Top k algorithm revisited
3 years ago, I implemented top K operator in LINQ. I was asked recently why I chose Min Heap since there are faster algorithms. To recap, we try to select top k element from a sequence of n elements. A min-heap has the following property:
- find-min takes O(1) time.
- extract-min takes O(ln k) time where k is the size of the heap.
- insert takes O(ln k) time.
For each number in the sequence, I first compare the number to find-min. If the number is smaller, the number is tossed away. If the number is bigger, we do a extract-min followed by an insert. So in the worst scenario, the algorithm runs with time complexity of O(n ln k) and the space complexity of O(k).
If we use max-heap instead, we can heapify n elements in O(n) time. Then we do k extract-max so we have the total time complexity of O(n + k ln n) and a space complexity of O(n).

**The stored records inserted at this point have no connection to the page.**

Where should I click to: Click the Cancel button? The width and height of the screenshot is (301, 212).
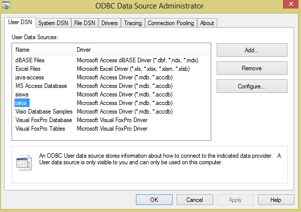click(x=194, y=199)
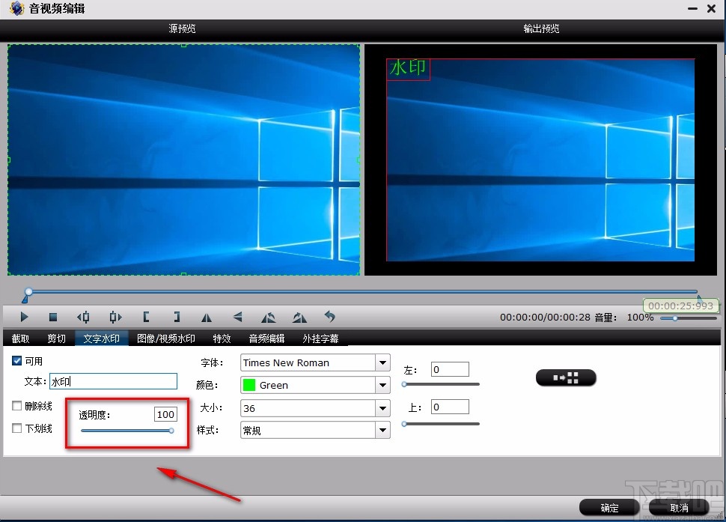Uncheck the 可用 watermark enable checkbox
This screenshot has width=726, height=522.
pos(16,360)
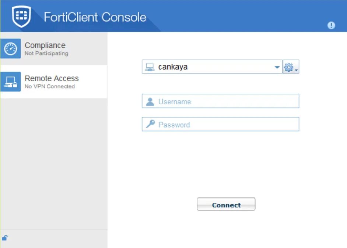Click the Remote Access computer-lock icon

(10, 82)

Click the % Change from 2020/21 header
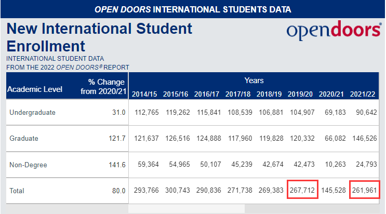[x=103, y=86]
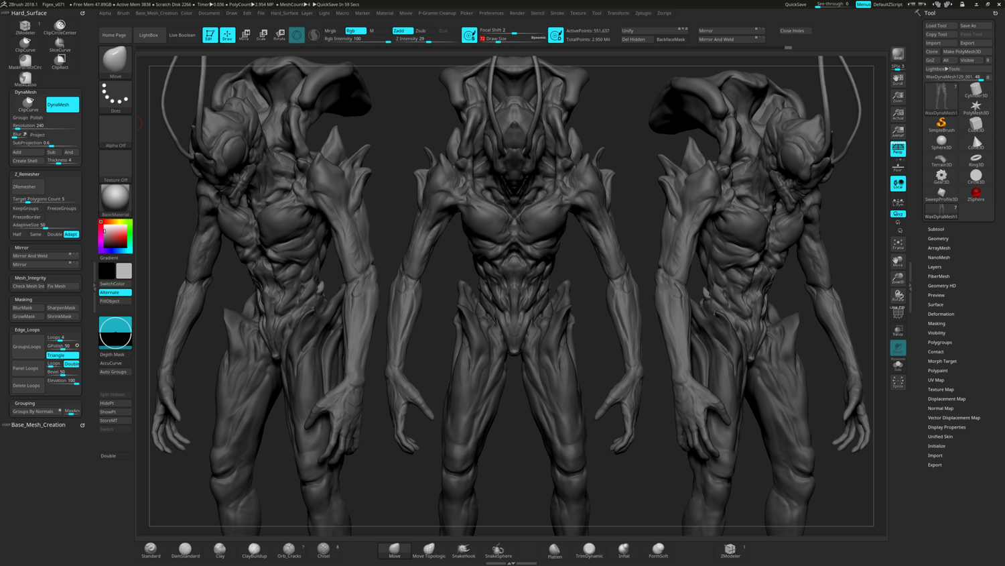
Task: Toggle Perspective view button
Action: [898, 149]
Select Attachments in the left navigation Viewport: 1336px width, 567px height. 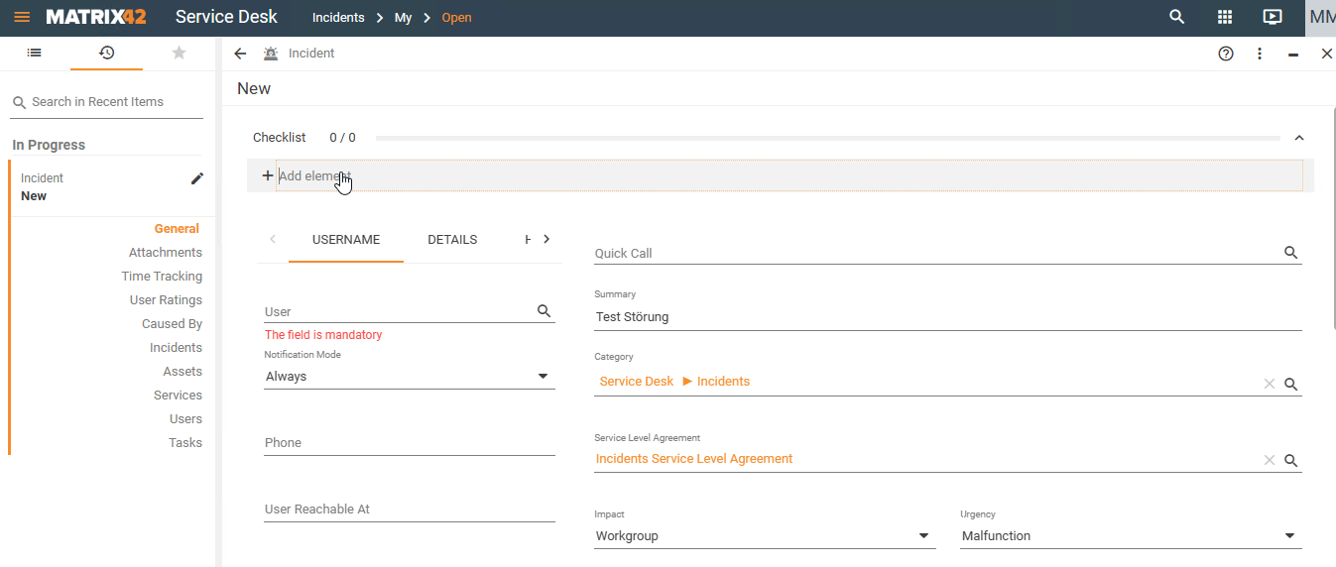pos(166,253)
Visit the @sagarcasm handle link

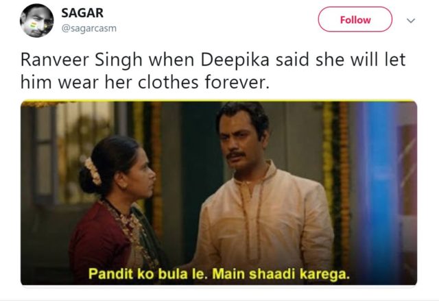point(88,28)
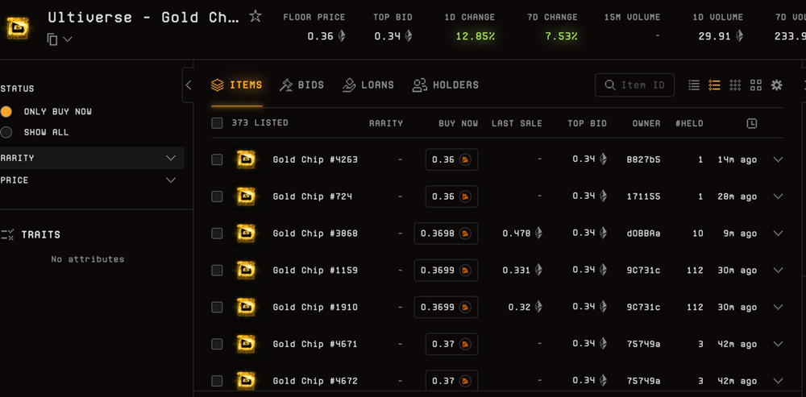Switch to the Holders tab

click(x=445, y=85)
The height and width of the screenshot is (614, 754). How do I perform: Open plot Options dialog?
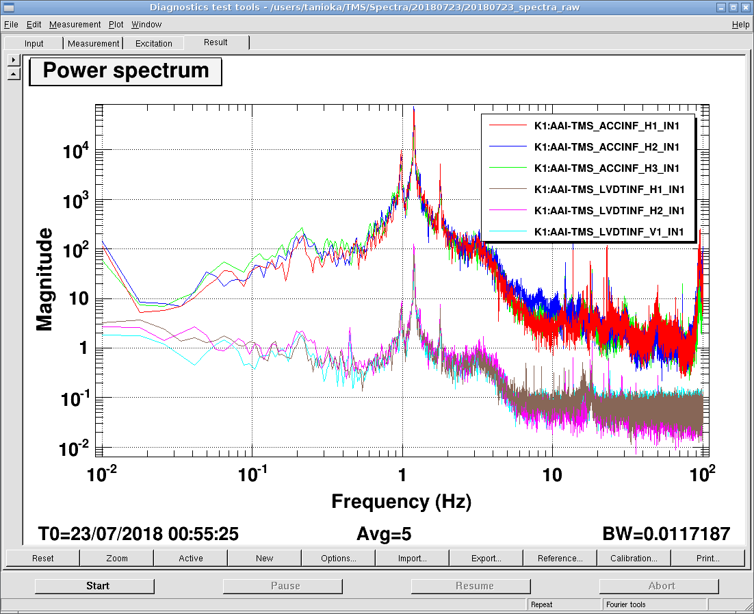coord(339,559)
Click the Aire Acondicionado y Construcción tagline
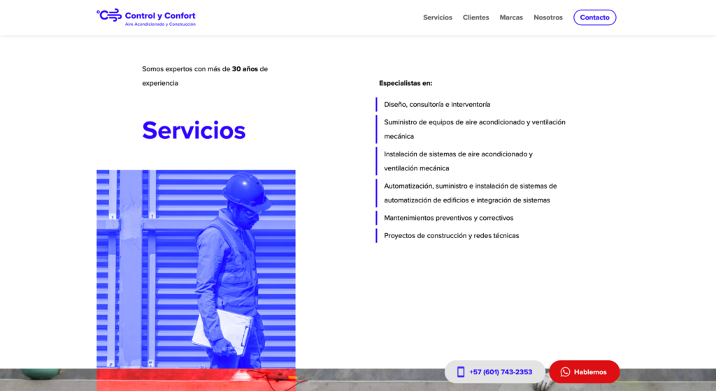The image size is (716, 391). coord(160,24)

We could also use Quick Select. It is very similar to Quick Sort that we randomly select a pivot and move it to the right position. Unlike Quick Sort, we can discard the left side of the pivot whenever we have greater then k elements on the right side. This algorithm converge fairly quickly and we have the average time complexity of O(n) and space complexity of O(n). In average case, the space requirement by Quick Select is less than the max heap approach.
So both max-heap and quick select are likely faster than the min-heap approach. Why do I used min-heap then? The reason is that the min-heap approach uses minimum amount of memory and I assume that I will work with large dataset so . Also, if we work with a stream, the min-heap provides a running top k.